7.2 Evolutionäre Grundlagen des Denkens

Das Denken entsteht evolutionär aus der Orientierung, genauer: aus autark gelernten — sachlichen und zeitlichen — Antizipationen (Vorausahnungen). Dazu zunächst eine kurze Rekapitulation.

Vorläufer des autarken Antizipations-Lernens ist die noch ungerichtete Suchaktivität der Tiere zum Erkunden der Umwelt (vgl. Kap. 3.4 [1]). Der Widerspruch zwischen der relativ geringen Effektivität ungerichteter Suchaktivitäten und ihrer hohen Relevanz für das Überleben der Population wird durch die Herausbildung der Fähigkeit zum individuellen Lernen von Orientierungsbedeutungen aufgehoben:

»Damit wurde die ›Antizipation‹, die bisher nur ›gemittelt‹ in der genomischen Information beschlossen war, zu einer individuellen Fähigkeit bei der Orientierungsaktivität des einzelnen Tieres.« (261)

Was ist damit gemeint? Ungerichtete Suchaktivitäten sind dann erfolgreich, wenn artspezifische Schlüsselreize »gefunden« werden und überlebensrelevante Aktivitäten auslösen. Die objektive Antizipation liegt hierbei im Herstellen einer zukünftigen Begegnung mit dem Schlüsselreiz. Sie ist Teil des genomisch verankerten, artspezifischen Aktivitätsrepertoires in der entsprechenden Umwelt, die für die Population in »gemittelter« Weise zur Verfügung stehen.

Durch Lernen erworbene und sekundär automatisiert gespeicherte Aktivitäten verschieben die Antizipation auf die Ebene des Individuums — eine ungleich effektivere Möglichkeit, die Differenz zwischen gegenwärtigen und zukünftigen Situationen zu verringern. Im Lernen solcher Antizipationen liegt

»der erste Ansatz zum Auseinandertreten von auf Gegenwärtiges und auf Repräsentiertes (›Vergegenwärtigtes‹) bezogener Orientierung in Richtung auf die Ausdifferenzierung von ›Wahrnehmen‹ und ›Denken‹« (261)

Mit dem Prüfen und dem Probieren und Beobachten entsteht eine neue rückgekoppelte Qualität der Orientierungs-Aktivitäts-Koordination. Sachliche und zeitliche Relationen werden nicht mehr nur aufgesucht, sondern gezielt herbeigeführt. Antizipierend gebildete Hypothesen über Effekte von manipulativen Einwirkungen auf Dinge können überprüft und in ihrem Ergebnis im Individualgedächtnis gespeichert werden. So entfaltet sich das Denken

»als Wechselspiel zwischen der ›inneren‹ Vergegenwärtigung von Zusammenhängen und ihrer ›Materialisierung‹ in der Beobachtung und Verarbeitung systematisch hergestellter Effekte des eigenen Tuns, also zwischen gedanklicher und praktischer Antizipation« (265)

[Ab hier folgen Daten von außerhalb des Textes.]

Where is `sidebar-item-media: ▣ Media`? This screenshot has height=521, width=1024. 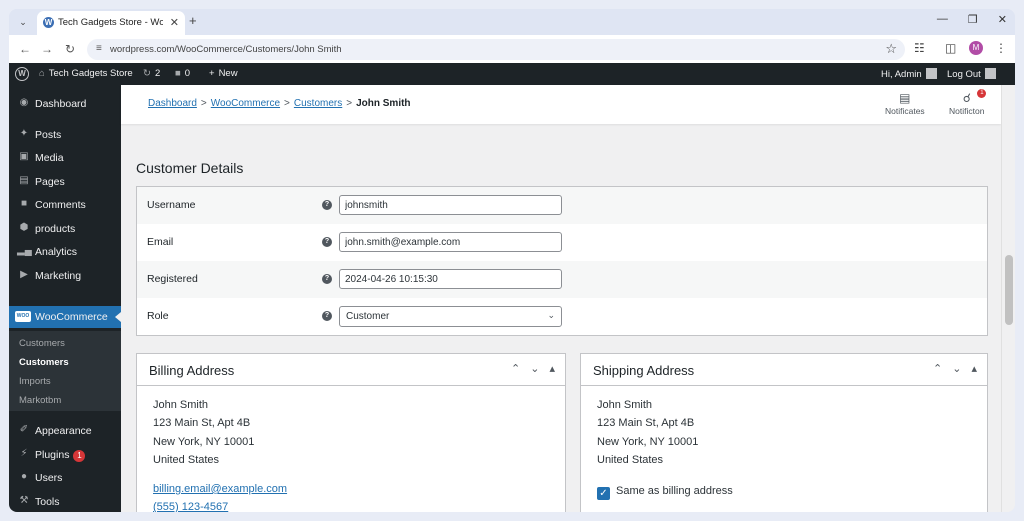 sidebar-item-media: ▣ Media is located at coordinates (65, 158).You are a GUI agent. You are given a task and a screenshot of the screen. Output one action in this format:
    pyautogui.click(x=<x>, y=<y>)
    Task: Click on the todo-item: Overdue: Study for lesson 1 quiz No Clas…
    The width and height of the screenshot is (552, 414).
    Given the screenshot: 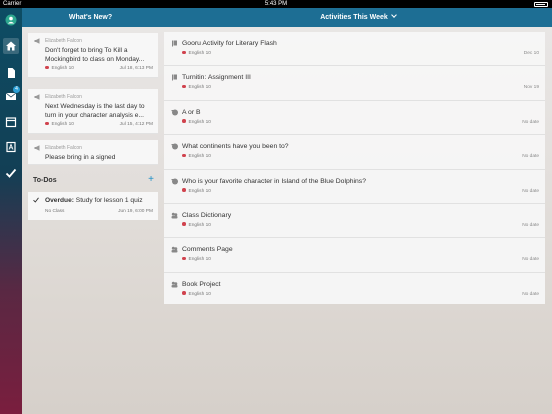 What is the action you would take?
    pyautogui.click(x=93, y=206)
    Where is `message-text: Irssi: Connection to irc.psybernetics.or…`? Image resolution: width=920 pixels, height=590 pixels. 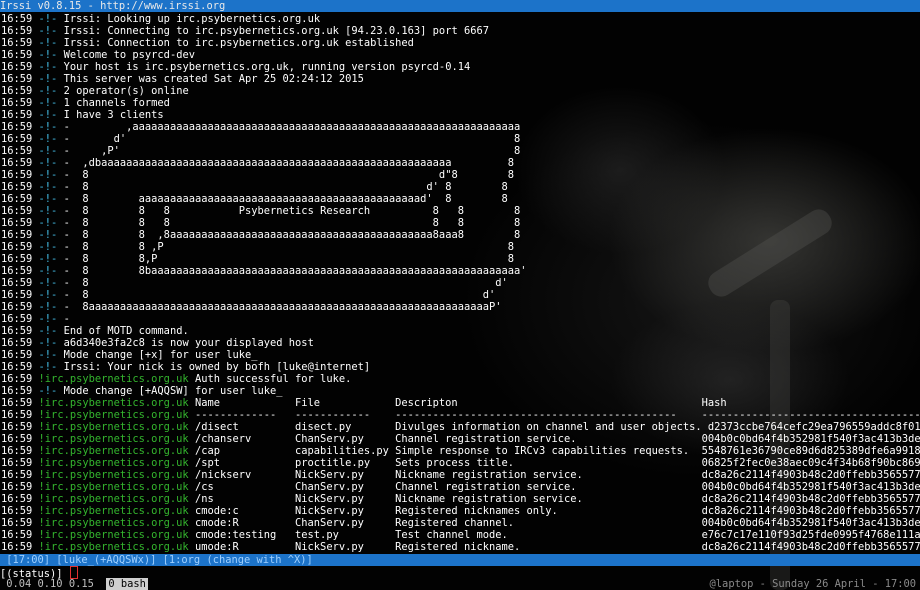
message-text: Irssi: Connection to irc.psybernetics.or… is located at coordinates (238, 43).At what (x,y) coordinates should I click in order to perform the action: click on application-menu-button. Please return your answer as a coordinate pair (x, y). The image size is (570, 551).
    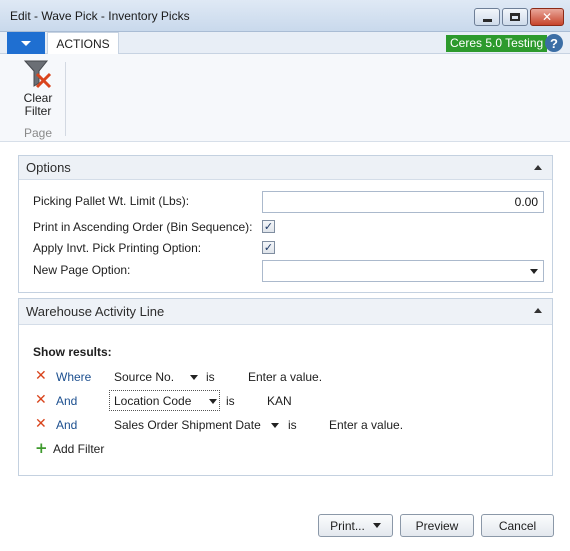
    Looking at the image, I should click on (26, 43).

Auch hier ist wieder hervorzuheben, dass die geschilderten Aktivitäten keinerlei Bewusstsein voraussetzen, sondern dieses ist erst Resultat der weiteren Entwicklung. Zentral für die Regulation der Aktivitäten ist die orientierungsleitende Funktion der Emotionalität (vgl. Kap. 3.5 [2]). Die emotionalen Erfahrungen mit bestimmten Bedeutungseinheiten und den damit verbundenen antizipierbaren Befriedigungs- und Bedrohungssituationen werden zusammen abgespeichert. Sie stehen damit vor einer Aktivität als antizipierte emotionale Wertung zukünftiger Situationen vor der Aktivitätsausführung zur Verfügung. Die so gefasste Motivation ist

»der emotionale Aspekt des genetischen [entwickungslogischen] Auseinandertretens von präsenz- und zukunftsbezogener Orientierung, also der allmählichen Ausdifferenzierung des ›Denkens‹« (263)

Kurz: Die Motivation ist die emotionale Seite des Denkens. Diese Bestimmung gilt jedoch erst vollumfänglich für das menschliche Denken (in Kap. 10).